Please reproduce the data below word for word.

━━━━━ TASK DATA ━━━━━

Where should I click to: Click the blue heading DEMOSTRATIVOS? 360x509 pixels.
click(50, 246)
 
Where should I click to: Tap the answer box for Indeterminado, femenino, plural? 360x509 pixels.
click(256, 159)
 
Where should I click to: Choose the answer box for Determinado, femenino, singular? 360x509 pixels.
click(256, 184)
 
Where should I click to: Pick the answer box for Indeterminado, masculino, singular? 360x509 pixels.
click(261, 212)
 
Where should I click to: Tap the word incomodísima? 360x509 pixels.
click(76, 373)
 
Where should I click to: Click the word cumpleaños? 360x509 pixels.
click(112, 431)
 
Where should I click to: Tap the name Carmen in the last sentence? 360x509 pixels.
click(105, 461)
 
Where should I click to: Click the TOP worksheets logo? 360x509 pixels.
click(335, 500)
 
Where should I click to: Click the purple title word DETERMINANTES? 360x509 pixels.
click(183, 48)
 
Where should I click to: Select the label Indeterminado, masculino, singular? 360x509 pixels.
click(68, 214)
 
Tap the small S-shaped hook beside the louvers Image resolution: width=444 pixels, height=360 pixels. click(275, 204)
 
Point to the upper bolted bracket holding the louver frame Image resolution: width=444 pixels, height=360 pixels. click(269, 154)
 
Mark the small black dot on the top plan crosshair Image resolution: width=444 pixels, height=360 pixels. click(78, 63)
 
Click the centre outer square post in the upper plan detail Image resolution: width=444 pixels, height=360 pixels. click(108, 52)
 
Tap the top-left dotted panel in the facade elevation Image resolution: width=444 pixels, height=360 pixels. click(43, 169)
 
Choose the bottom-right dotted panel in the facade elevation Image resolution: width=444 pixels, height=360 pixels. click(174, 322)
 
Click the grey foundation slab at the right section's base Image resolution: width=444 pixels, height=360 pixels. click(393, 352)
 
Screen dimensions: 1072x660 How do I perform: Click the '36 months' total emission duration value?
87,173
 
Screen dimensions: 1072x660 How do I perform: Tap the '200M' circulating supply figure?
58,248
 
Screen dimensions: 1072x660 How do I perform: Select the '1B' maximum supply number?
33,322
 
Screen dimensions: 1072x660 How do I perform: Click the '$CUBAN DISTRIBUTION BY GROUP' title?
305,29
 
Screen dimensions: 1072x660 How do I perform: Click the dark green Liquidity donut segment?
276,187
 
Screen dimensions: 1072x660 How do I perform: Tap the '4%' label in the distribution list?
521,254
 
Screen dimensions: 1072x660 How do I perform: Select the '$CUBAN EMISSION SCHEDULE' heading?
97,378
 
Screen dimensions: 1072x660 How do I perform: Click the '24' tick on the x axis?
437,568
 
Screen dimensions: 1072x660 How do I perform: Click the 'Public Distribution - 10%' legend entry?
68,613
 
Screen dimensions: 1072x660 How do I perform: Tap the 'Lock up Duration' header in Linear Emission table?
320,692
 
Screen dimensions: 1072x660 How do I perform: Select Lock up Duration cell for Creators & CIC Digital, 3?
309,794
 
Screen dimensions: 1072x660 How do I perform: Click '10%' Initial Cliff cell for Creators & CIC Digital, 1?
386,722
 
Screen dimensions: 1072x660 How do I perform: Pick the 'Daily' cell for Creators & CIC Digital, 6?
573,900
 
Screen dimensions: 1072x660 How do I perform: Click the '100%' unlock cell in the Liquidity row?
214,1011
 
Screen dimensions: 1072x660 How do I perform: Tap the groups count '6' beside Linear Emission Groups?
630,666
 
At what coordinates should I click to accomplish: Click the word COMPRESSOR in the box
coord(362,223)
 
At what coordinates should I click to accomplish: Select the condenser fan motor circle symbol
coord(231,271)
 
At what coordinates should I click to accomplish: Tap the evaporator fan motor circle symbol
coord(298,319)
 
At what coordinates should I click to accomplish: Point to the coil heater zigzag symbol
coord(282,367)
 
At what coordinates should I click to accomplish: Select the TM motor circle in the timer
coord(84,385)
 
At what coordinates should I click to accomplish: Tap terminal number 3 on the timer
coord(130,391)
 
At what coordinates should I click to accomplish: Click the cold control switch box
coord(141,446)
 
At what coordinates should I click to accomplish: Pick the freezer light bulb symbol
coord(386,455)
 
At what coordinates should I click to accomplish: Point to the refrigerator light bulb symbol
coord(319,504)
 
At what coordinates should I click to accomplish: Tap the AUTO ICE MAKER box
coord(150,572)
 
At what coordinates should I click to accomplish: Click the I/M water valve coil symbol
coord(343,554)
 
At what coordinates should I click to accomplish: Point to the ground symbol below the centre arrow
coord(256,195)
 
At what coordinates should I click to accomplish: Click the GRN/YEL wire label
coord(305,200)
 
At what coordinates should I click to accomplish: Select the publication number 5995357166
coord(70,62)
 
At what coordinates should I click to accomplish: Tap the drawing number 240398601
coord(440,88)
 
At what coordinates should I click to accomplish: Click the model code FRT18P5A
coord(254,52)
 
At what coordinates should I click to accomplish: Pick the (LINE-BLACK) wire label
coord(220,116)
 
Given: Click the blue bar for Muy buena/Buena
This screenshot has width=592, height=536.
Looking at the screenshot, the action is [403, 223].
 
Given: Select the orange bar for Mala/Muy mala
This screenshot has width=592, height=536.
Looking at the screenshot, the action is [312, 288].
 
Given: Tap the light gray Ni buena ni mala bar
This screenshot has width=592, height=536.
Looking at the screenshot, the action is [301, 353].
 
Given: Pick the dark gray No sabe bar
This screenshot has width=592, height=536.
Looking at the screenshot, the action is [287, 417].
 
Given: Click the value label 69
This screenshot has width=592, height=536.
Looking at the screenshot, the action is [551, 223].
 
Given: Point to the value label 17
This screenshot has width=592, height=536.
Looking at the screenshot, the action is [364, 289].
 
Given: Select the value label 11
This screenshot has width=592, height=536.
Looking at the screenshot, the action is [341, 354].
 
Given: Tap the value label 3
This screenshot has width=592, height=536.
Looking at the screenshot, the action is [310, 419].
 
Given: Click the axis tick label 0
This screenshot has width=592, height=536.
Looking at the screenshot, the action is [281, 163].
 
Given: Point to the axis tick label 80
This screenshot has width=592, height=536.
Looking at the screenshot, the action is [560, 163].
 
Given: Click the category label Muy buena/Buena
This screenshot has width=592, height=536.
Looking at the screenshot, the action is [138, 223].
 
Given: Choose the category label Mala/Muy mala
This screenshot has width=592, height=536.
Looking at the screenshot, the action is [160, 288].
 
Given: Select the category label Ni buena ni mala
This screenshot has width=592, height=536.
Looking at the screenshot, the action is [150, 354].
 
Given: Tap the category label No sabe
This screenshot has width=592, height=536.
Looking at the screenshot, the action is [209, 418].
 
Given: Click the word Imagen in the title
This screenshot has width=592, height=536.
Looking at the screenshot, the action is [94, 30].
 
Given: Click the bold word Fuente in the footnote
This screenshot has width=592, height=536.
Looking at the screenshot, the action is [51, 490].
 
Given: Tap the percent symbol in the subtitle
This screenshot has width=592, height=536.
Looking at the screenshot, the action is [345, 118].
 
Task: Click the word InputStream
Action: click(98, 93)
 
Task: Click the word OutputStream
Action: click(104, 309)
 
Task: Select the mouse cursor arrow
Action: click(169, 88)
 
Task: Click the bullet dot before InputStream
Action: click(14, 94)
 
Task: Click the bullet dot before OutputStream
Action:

━━━━━

> [ANSWER FOR THIS EXERCISE]:
Where should I click to: Click the blue heading DEMOSTRATIVOS? 360x509 pixels.
click(50, 246)
 
Where should I click to: Tap the answer box for Indeterminado, femenino, plural? 360x509 pixels.
click(256, 159)
 
Where should I click to: Choose the answer box for Determinado, femenino, singular? 360x509 pixels.
click(256, 184)
 
Where should I click to: Pick the answer box for Indeterminado, masculino, singular? 360x509 pixels.
click(261, 212)
 
Where should I click to: Tap the word incomodísima? 360x509 pixels.
click(76, 373)
 
Where should I click to: Click the word cumpleaños? 360x509 pixels.
click(112, 431)
 
Where should I click to: Tap the name Carmen in the last sentence? 360x509 pixels.
click(105, 461)
 
Where should I click to: Click the TOP worksheets logo? 360x509 pixels.
click(335, 500)
 
Where should I click to: Click the purple title word DETERMINANTES? 360x509 pixels.
click(183, 48)
 
Where should I click to: Select the label Indeterminado, masculino, singular? 360x509 pixels.
click(68, 214)
 
Tap the small S-shaped hook beside the louvers Image resolution: width=444 pixels, height=360 pixels. click(275, 204)
 
Point to the upper bolted bracket holding the louver frame Image resolution: width=444 pixels, height=360 pixels. click(269, 154)
 
Mark the small black dot on the top plan crosshair Image resolution: width=444 pixels, height=360 pixels. click(78, 63)
 
Click the centre outer square post in the upper plan detail Image resolution: width=444 pixels, height=360 pixels. click(108, 52)
 
Tap the top-left dotted panel in the facade elevation Image resolution: width=444 pixels, height=360 pixels. click(43, 169)
 
Choose the bottom-right dotted panel in the facade elevation Image resolution: width=444 pixels, height=360 pixels. click(174, 322)
 
Click the grey foundation slab at the right section's base Image resolution: width=444 pixels, height=360 pixels. click(393, 352)
 
Screen dimensions: 1072x660 How do I perform: Click the '36 months' total emission duration value?
87,173
 
Screen dimensions: 1072x660 How do I perform: Tap the '200M' circulating supply figure?
58,248
 
Screen dimensions: 1072x660 How do I perform: Select the '1B' maximum supply number?
33,322
 
Screen dimensions: 1072x660 How do I perform: Click the '$CUBAN DISTRIBUTION BY GROUP' title?
305,29
 
Screen dimensions: 1072x660 How do I perform: Click the dark green Liquidity donut segment?
276,187
 
Screen dimensions: 1072x660 How do I perform: Tap the '4%' label in the distribution list?
521,254
 
Screen dimensions: 1072x660 How do I perform: Select the '$CUBAN EMISSION SCHEDULE' heading?
97,378
 
Screen dimensions: 1072x660 How do I perform: Click the '24' tick on the x axis?
437,568
 
Screen dimensions: 1072x660 How do I perform: Click the 'Public Distribution - 10%' legend entry?
68,613
 
Screen dimensions: 1072x660 How do I perform: Tap the 'Lock up Duration' header in Linear Emission table?
320,692
 
Screen dimensions: 1072x660 How do I perform: Select Lock up Duration cell for Creators & CIC Digital, 3?
309,794
 
Screen dimensions: 1072x660 How do I perform: Click '10%' Initial Cliff cell for Creators & CIC Digital, 1?
386,722
 
Screen dimensions: 1072x660 How do I perform: Pick the 'Daily' cell for Creators & CIC Digital, 6?
573,900
 
Screen dimensions: 1072x660 How do I perform: Click the '100%' unlock cell in the Liquidity row?
214,1011
 
Screen dimensions: 1072x660 How do I perform: Tap the groups count '6' beside Linear Emission Groups?
630,666
 
At what coordinates should I click to accomplish: Click the word COMPRESSOR in the box
coord(362,223)
 
At what coordinates should I click to accomplish: Select the condenser fan motor circle symbol
coord(231,271)
 
At what coordinates should I click to accomplish: Tap the evaporator fan motor circle symbol
coord(298,319)
 
At what coordinates should I click to accomplish: Point to the coil heater zigzag symbol
coord(282,367)
 
At what coordinates should I click to accomplish: Select the TM motor circle in the timer
coord(84,385)
 
At what coordinates should I click to accomplish: Tap terminal number 3 on the timer
coord(130,391)
 
At what coordinates should I click to accomplish: Click the cold control switch box
coord(141,446)
 
At what coordinates should I click to accomplish: Pick the freezer light bulb symbol
coord(386,455)
 
At what coordinates should I click to accomplish: Point to the refrigerator light bulb symbol
coord(319,504)
 
At what coordinates should I click to accomplish: Tap the AUTO ICE MAKER box
coord(150,572)
 
At what coordinates should I click to accomplish: Click the I/M water valve coil symbol
coord(343,554)
 
At what coordinates should I click to accomplish: Point to the ground symbol below the centre arrow
coord(256,195)
 
At what coordinates should I click to accomplish: Click the GRN/YEL wire label
coord(305,200)
 
At what coordinates should I click to accomplish: Select the publication number 5995357166
coord(70,62)
 
At what coordinates should I click to accomplish: Tap the drawing number 240398601
coord(440,88)
 
At what coordinates should I click to accomplish: Click the model code FRT18P5A
coord(254,52)
 
At what coordinates should I click to accomplish: Pick the (LINE-BLACK) wire label
coord(220,116)
 
Given: Click the blue bar for Muy buena/Buena
This screenshot has width=592, height=536.
Looking at the screenshot, the action is [403, 223].
 
Given: Select the orange bar for Mala/Muy mala
This screenshot has width=592, height=536.
Looking at the screenshot, the action is [312, 288].
 
Given: Tap the light gray Ni buena ni mala bar
This screenshot has width=592, height=536.
Looking at the screenshot, the action is [301, 353].
 
Given: Pick the dark gray No sabe bar
This screenshot has width=592, height=536.
Looking at the screenshot, the action is [287, 417].
 
Given: Click the value label 69
This screenshot has width=592, height=536.
Looking at the screenshot, the action is [551, 223].
 
Given: Point to the value label 17
This screenshot has width=592, height=536.
Looking at the screenshot, the action is [364, 289].
 
Given: Select the value label 11
This screenshot has width=592, height=536.
Looking at the screenshot, the action is [341, 354].
 
Given: Tap the value label 3
This screenshot has width=592, height=536.
Looking at the screenshot, the action is [310, 419].
 
Given: Click the axis tick label 0
This screenshot has width=592, height=536.
Looking at the screenshot, the action is [281, 163].
 
Given: Point to the axis tick label 80
This screenshot has width=592, height=536.
Looking at the screenshot, the action is [560, 163].
 
Given: Click the category label Muy buena/Buena
This screenshot has width=592, height=536.
Looking at the screenshot, the action is [138, 223].
 
Given: Choose the category label Mala/Muy mala
This screenshot has width=592, height=536.
Looking at the screenshot, the action is [160, 288].
 
Given: Select the category label Ni buena ni mala
This screenshot has width=592, height=536.
Looking at the screenshot, the action is [150, 354].
 
Given: Tap the category label No sabe
This screenshot has width=592, height=536.
Looking at the screenshot, the action is [209, 418].
 
Given: Click the word Imagen in the title
This screenshot has width=592, height=536.
Looking at the screenshot, the action is [94, 30].
 
Given: Click the bold word Fuente in the footnote
This screenshot has width=592, height=536.
Looking at the screenshot, the action is [51, 490].
 
Given: Tap the percent symbol in the subtitle
This screenshot has width=592, height=536.
Looking at the screenshot, the action is [345, 118].
 
Task: Click the word InputStream
Action: click(98, 93)
 
Task: Click the word OutputStream
Action: click(104, 309)
 
Task: Select the mouse cursor arrow
Action: click(169, 88)
 
Task: Click the bullet dot before InputStream
Action: click(14, 94)
 
Task: Click the bullet dot before OutputStream
Action:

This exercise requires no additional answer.